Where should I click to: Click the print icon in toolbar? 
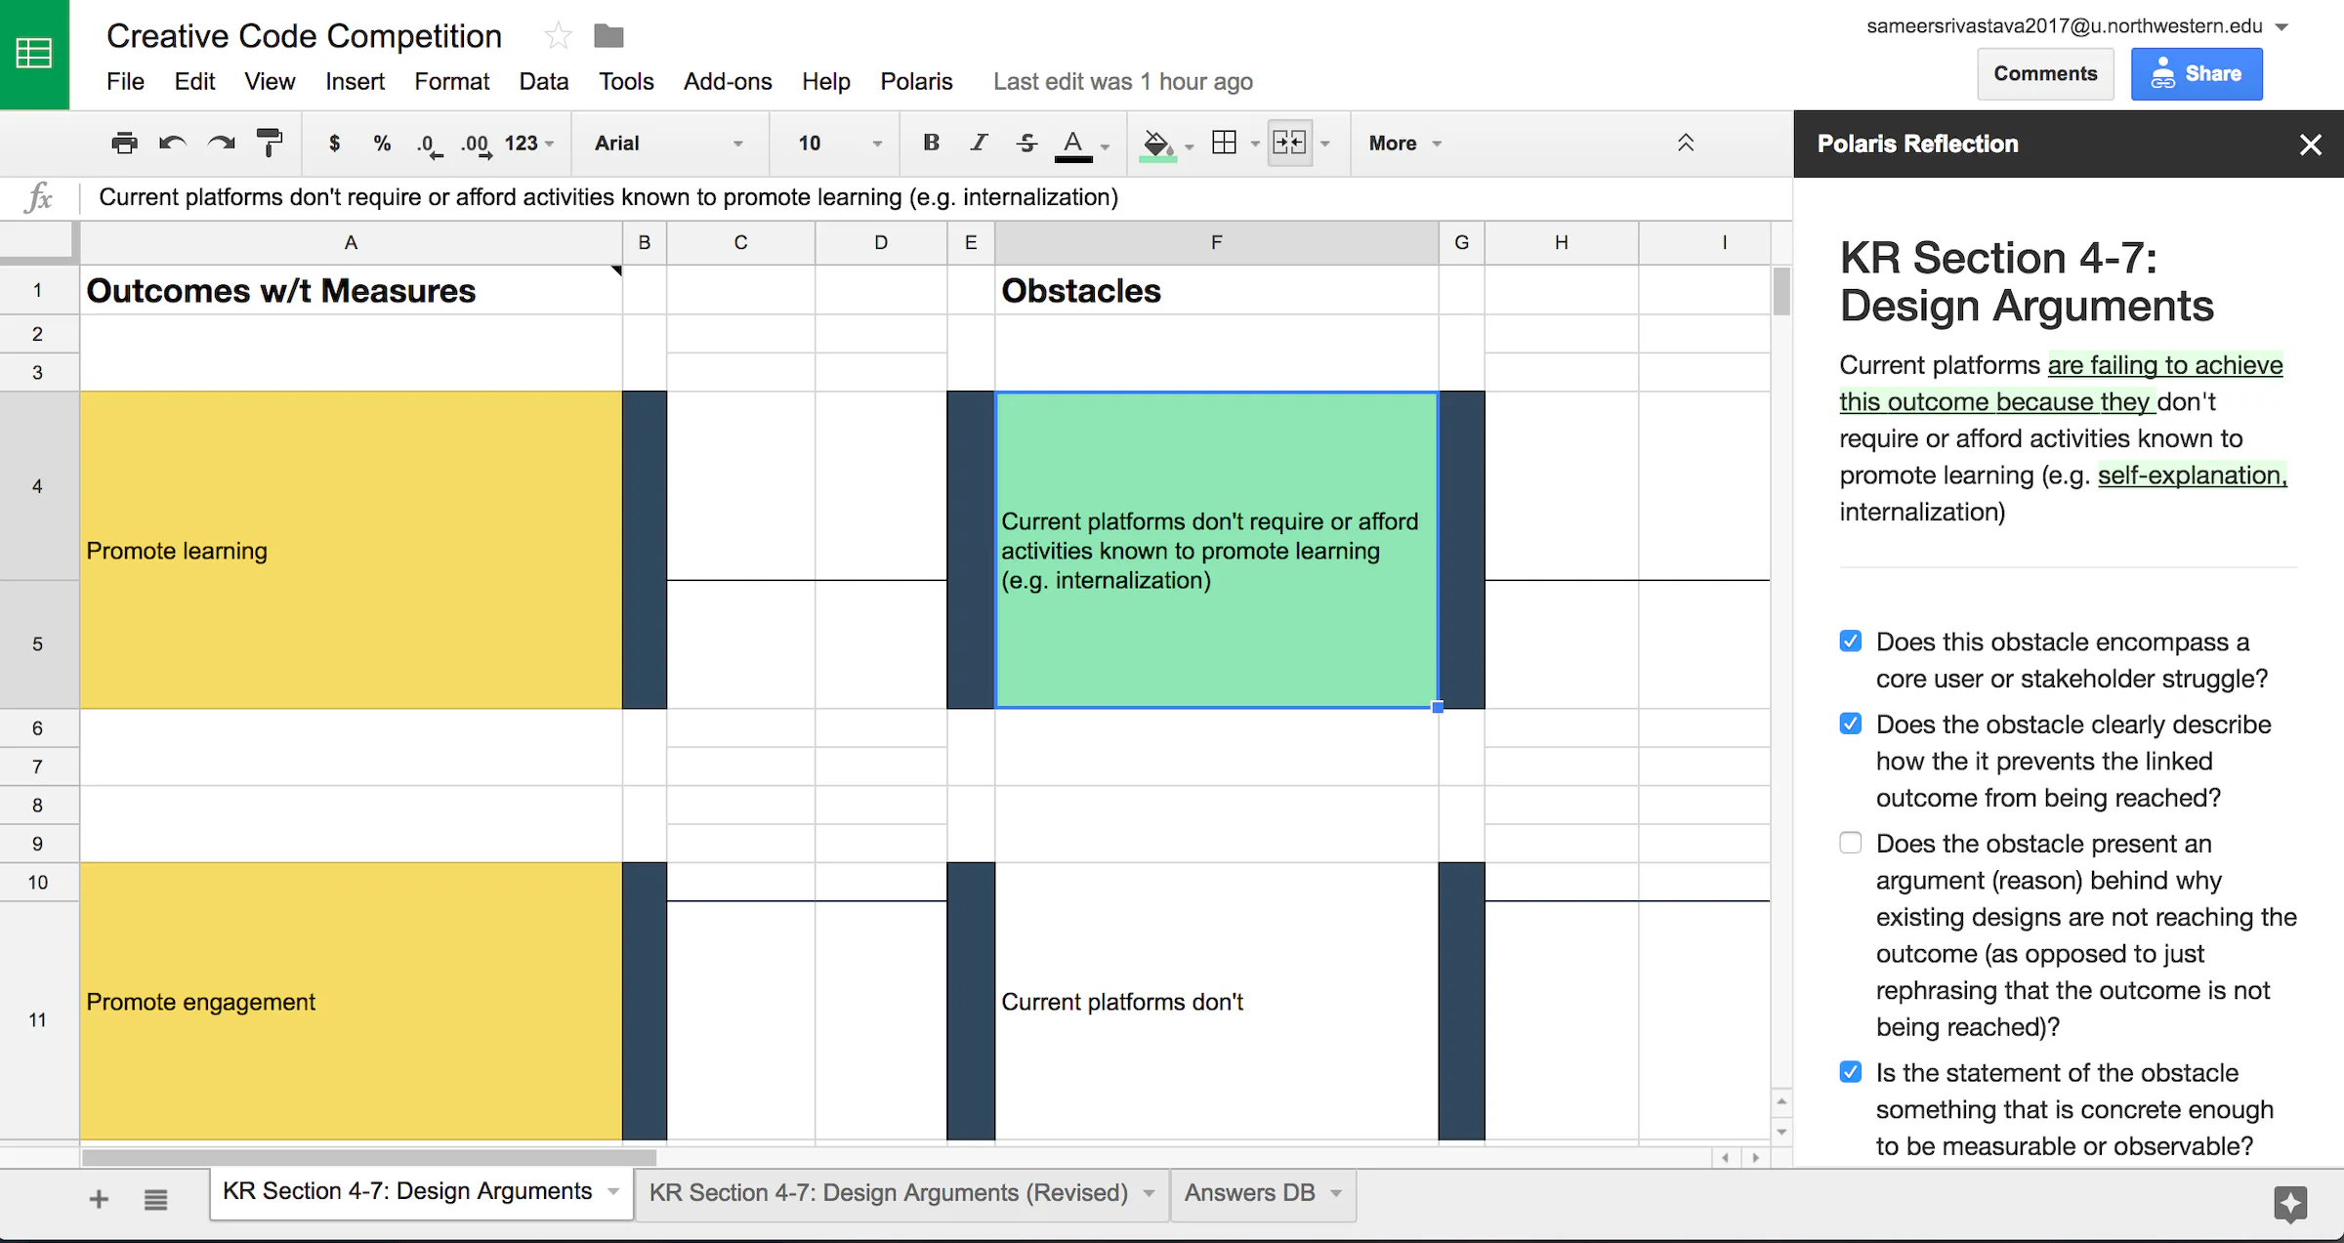(x=124, y=143)
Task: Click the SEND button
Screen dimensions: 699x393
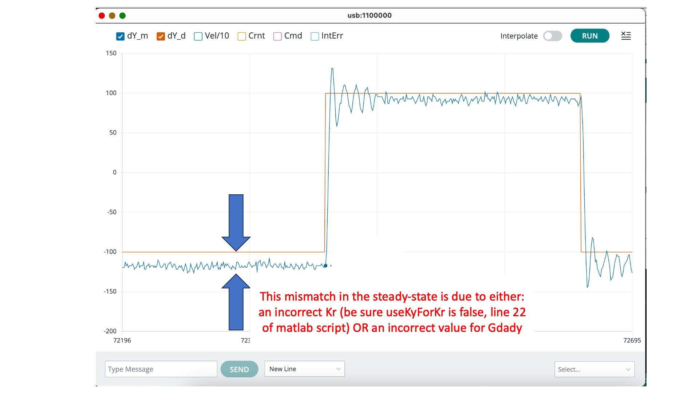Action: coord(239,369)
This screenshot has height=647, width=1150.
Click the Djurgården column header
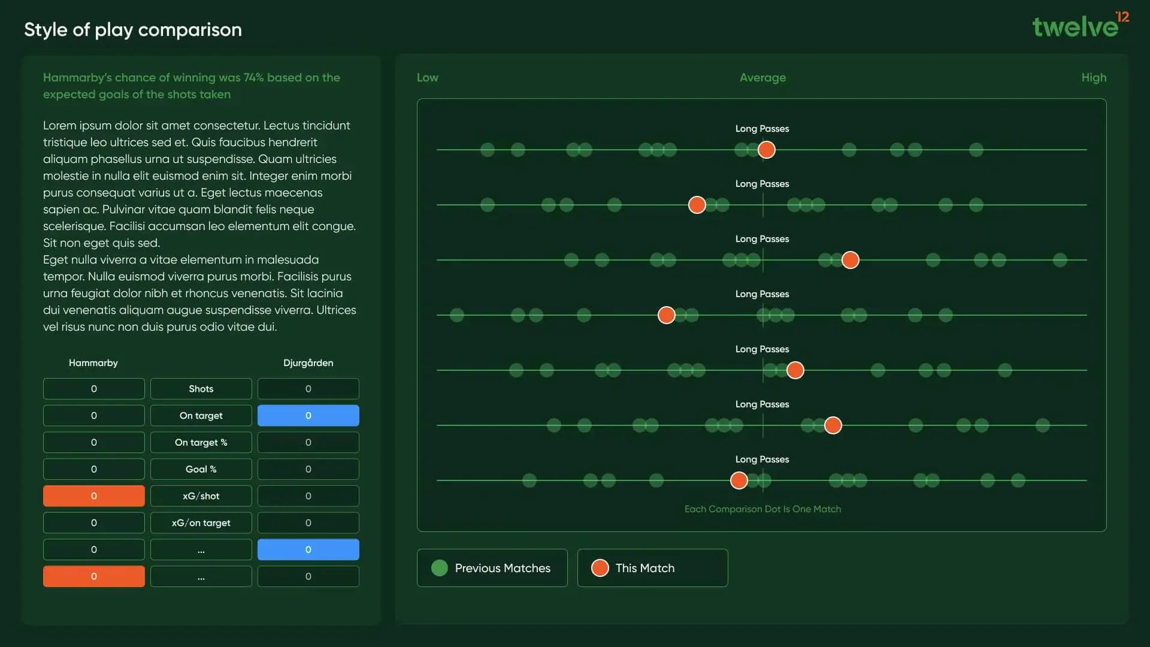pyautogui.click(x=308, y=363)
::::
Every record above should be set down exactly, with the pictures left out.

[Reply to the exercise]
Where should I click to: Click the print icon in toolbar? 
(x=124, y=143)
Task: Click the SEND button
Screen dimensions: 699x393
Action: coord(239,369)
This screenshot has height=647, width=1150.
Click the Djurgården column header
pyautogui.click(x=308, y=363)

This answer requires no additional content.